Eu nem sequer ponho em questão os boatos e mexericos sobre o triste jet-set nacional onde cabe tudo, ou melhor, onde cabe, sobretudo, um punhado de criaturas ridículas, carregadas de botox e várias incapacidades funcionais (para já não falar na pobreza intelectual e ética que normalmente e justificadamente se lhes associa). Será que a Finfinhas, filhinha espúria da Tatá, perdeu os pobres três com o Quico Burrié ou o infausto acontecimento sucedeu durante uma festa na quinta do Mitó Vasconcellos com dois, ou mesmo três “l”? E o novo noivo (agora noivo é o namorado com mais de três meses de casa e pucarinho) fará a Xana Sáa (com dois ou três “a”) atingir orgasmos hollywoodescos ou a coisa fica por uns pacatos estúdios do Lumiar? Amanhã se saberá na edição especial da revista do coração mais à mão.

O fim de Dezembro (antigamente apenas o décimo mês de um calendário bem mais adequado à nossa percepção do tempo: o ano começava com a primavera que é sempre algo mais festivo do que os tristes e frios dias que se avizinham) serve para isto e para a contabilidade... Nos próximos três, quatro dias a imprensa maravilhar-nos-á com records, com balanços, com previsões, com fotografias já vistas mas agora em série, de tudo e de nada. Mais de nada do que de tudo, mas os políticos estão em casa com as amantíssimas esposas e filharada carinhosa q.b. a tirar as fotografias da praxe para uso (e abuso) nos meses que se seguem. Vêm como somos tão portugueses como vocês? Vêm como somos simples, amáveis, bonzinhos e ajudamos a patroa a lavar a loiça?

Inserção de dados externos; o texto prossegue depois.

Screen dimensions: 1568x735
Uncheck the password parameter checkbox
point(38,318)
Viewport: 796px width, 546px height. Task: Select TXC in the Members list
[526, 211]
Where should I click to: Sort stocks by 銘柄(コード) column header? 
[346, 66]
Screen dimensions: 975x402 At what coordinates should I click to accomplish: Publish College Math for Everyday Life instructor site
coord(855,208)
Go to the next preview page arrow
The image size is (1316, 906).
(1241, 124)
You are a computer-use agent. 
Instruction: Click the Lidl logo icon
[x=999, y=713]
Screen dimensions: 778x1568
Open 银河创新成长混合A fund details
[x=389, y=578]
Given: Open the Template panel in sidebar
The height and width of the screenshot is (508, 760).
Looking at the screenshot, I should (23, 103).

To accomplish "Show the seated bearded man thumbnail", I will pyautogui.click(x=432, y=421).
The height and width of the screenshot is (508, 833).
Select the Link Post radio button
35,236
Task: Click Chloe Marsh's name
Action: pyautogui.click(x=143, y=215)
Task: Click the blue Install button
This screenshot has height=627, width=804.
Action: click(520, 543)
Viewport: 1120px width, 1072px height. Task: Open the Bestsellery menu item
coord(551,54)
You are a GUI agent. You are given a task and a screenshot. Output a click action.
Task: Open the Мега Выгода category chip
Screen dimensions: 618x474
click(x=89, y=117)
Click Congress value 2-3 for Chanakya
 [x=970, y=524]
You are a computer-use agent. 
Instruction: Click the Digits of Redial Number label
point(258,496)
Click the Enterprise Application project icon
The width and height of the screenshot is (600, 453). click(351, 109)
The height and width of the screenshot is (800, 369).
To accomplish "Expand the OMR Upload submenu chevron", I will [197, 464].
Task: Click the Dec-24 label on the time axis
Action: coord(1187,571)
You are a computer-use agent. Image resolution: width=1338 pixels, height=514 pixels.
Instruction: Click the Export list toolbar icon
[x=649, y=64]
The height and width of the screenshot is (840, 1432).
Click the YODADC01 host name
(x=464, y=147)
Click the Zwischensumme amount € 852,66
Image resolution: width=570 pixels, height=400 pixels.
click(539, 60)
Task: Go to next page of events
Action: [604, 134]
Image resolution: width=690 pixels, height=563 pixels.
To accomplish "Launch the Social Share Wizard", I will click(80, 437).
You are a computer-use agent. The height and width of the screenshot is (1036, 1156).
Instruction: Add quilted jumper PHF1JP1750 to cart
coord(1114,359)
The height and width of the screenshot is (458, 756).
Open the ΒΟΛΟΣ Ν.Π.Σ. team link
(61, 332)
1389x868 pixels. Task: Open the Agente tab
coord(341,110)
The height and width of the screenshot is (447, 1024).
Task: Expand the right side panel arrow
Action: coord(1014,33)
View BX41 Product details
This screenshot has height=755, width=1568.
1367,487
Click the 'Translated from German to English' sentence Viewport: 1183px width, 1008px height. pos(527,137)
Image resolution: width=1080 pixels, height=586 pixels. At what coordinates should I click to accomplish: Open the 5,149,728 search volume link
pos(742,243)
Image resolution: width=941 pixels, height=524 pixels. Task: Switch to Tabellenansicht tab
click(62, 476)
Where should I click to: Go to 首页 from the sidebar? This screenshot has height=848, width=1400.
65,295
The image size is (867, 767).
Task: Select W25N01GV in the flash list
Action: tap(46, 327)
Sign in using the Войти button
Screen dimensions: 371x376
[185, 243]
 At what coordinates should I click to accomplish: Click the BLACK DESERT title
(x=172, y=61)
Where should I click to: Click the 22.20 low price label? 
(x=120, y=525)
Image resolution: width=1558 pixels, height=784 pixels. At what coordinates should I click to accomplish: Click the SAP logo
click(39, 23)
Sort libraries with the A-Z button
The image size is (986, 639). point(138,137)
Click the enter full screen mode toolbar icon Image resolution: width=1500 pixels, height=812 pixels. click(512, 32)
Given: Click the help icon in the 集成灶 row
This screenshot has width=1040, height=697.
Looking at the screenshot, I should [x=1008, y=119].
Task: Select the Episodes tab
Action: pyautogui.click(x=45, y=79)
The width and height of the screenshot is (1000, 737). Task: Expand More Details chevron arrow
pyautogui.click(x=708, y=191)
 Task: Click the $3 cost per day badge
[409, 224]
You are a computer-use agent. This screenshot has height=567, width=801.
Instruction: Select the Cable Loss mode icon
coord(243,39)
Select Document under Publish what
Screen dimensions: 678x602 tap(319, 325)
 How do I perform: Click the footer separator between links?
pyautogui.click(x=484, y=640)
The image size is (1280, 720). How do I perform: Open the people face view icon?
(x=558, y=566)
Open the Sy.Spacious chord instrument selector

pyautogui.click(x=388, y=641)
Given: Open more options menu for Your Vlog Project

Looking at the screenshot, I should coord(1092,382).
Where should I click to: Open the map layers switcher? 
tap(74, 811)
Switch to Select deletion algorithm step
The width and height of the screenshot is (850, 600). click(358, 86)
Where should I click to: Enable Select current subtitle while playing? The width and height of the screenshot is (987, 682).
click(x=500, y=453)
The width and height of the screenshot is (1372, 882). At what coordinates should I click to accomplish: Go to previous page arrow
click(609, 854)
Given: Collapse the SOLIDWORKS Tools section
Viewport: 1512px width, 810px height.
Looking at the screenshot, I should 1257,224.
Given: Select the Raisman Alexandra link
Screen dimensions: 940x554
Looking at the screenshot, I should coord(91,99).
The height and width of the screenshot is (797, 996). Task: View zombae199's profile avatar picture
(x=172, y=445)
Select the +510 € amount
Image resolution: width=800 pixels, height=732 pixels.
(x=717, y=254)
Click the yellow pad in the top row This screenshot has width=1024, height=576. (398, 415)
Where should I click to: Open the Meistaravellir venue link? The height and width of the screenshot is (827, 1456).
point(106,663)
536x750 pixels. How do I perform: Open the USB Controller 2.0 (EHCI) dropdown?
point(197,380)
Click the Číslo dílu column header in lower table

Ai, leitoras gentis e prezados leitores, isto cheira a esturro a dez metros de distância! E o mundo na mesma. Berlusconi pode perder em Itália mas as suas empresas ganham espaço em Espanha, A Costa do Marfim está à beira da guerra civil, ou melhor continua em guerra civil, bem como o Zimbabué onde um gangster preto e doido rebenta com o pouco que resta. Como é que um pais próspero cai no fundo não se percebe. Como é que os dirigentes africanos da vizinhança nada dizem, eis o que não se percebe. Ou se percebe demasiado bem... As Coreias lá andam, verdade seja dita que a do Norte é francamente pior, aquilo tornou-se numa dinastia chulesca que rebenta com a população e está disposta até a rebentar com tudo, incluindo-se ela própria, num Göttdämerung gigantesco que nem Hitler se atreveu a sonhar. A Venezuela soma e segue graças a um ex-golpista que apostou (e vai ganhar) em a deixar mais pobre e mais desamparada. Um dos seus países de referencia, Cuba, mantém-se na mesma vil pobreza e no mesmo desastre que a teimosia dos seus líderes criou com a ajuda desinteressada do amigo americano.

E a  Europa? Segundo um distinto juiz da nossa praça, a Irlanda não cede ao desvario feminista  do aborto a la carte, mesmo se as mulheres morrem e os filhos também. S.ª Ex.ª regozija-se em recente artigo por uma decisão judicial europeia não pôr em causa a aberrante lei irlandesa. A Irlanda não sofre só de economia mal parada... E depois há quem se queixe das críticas aos nossos magistrados! Outro pais europeu prepara uma bela censura à imprensa e/ou aos cidadãos que se atrevam a pôr em causa a maviosa paz social que lá se goza e a boa opinião que os íncolas têm de si mesmos e das suas instituições. No Kossovo, os autoproclamados libertadores do povo e da nação negoceiam em vísceras várias dos patifes dos prisioneiros sérvios. E A OTAN a ver... Em vários otros países europeus, estimula-se a democracia na Turquia, apoiando o regime islamista, mesmo se, com este no poder, sejam cada vez mais prováveis os atropelos à democracia e aos desnecessários direitos civis e laicos. Não vale a pena falar dos países árabes, uma ficção mal-humorada de tudo o que é repelente e religioso. A China lá vai com uma mão dando e com a outra reprimindo. Mas é um país responsável e vai comprar dívida soberana dos pobres europeus. Assim, bem que se pode prescindir dos uigures, dos tibetanos e dos prémios Nobel da paz. E por aí fora.

Os que corajosamente até aqui chegaram dirão que acabei – também eu – por fazer um balanço. Talvez. E que nada mudou desde o ano passado. Também. Ou melhor: algo mudou e este ano vamos amargá-las. Mesmo se, como também leio nos jornais, se verifique que a lusa e fera gente tenha gasto em compras natalícias mais 10% do que no ano passado!

Tout va bien dans le meilleur des mondes!